» Action item: Reproduce every entry exactly as given.

» Source information:
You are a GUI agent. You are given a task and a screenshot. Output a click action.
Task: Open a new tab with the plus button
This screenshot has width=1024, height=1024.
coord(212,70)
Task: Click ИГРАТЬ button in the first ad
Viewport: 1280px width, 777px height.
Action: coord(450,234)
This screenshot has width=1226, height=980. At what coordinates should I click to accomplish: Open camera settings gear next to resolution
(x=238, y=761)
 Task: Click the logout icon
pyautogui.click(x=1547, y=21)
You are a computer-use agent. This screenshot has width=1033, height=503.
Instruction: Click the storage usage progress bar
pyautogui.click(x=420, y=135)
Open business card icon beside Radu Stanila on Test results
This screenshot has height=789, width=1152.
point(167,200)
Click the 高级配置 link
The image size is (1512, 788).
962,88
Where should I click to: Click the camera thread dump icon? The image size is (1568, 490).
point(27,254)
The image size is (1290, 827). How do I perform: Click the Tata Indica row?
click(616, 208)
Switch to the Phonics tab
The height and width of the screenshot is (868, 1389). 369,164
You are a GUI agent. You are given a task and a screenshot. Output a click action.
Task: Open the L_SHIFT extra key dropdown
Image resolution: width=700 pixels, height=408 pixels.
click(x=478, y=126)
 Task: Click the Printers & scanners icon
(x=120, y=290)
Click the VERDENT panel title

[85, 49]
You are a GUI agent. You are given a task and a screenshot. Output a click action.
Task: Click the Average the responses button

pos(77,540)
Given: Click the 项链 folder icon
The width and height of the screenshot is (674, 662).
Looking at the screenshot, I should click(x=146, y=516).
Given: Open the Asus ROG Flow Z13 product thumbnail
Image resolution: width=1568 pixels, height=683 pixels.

» Completed task:
You are a GUI agent. You are given a task and a screenshot. Output a click action.
Task: Open a new tab with the plus button
This screenshot has width=1024, height=1024.
coord(212,70)
Task: Click ИГРАТЬ button in the first ad
Viewport: 1280px width, 777px height.
Action: coord(450,234)
This screenshot has width=1226, height=980. At what coordinates should I click to accomplish: Open camera settings gear next to resolution
(x=238, y=761)
 Task: Click the logout icon
pyautogui.click(x=1547, y=21)
You are a computer-use agent. This screenshot has width=1033, height=503.
Instruction: Click the storage usage progress bar
pyautogui.click(x=420, y=135)
Open business card icon beside Radu Stanila on Test results
This screenshot has height=789, width=1152.
point(167,200)
Click the 高级配置 link
The image size is (1512, 788).
962,88
Where should I click to: Click the camera thread dump icon? The image size is (1568, 490).
point(27,254)
The image size is (1290, 827). How do I perform: Click the Tata Indica row?
click(616, 208)
Switch to the Phonics tab
The height and width of the screenshot is (868, 1389). 369,164
You are a GUI agent. You are given a task and a screenshot. Output a click action.
Task: Open the L_SHIFT extra key dropdown
Image resolution: width=700 pixels, height=408 pixels.
click(x=478, y=126)
 Task: Click the Printers & scanners icon
(x=120, y=290)
Click the VERDENT panel title

[85, 49]
You are a GUI agent. You are given a task and a screenshot. Output a click action.
Task: Click the Average the responses button

pos(77,540)
Given: Click the 项链 folder icon
The width and height of the screenshot is (674, 662).
Looking at the screenshot, I should click(x=146, y=516).
Given: Open the Asus ROG Flow Z13 product thumbnail
Image resolution: width=1568 pixels, height=683 pixels.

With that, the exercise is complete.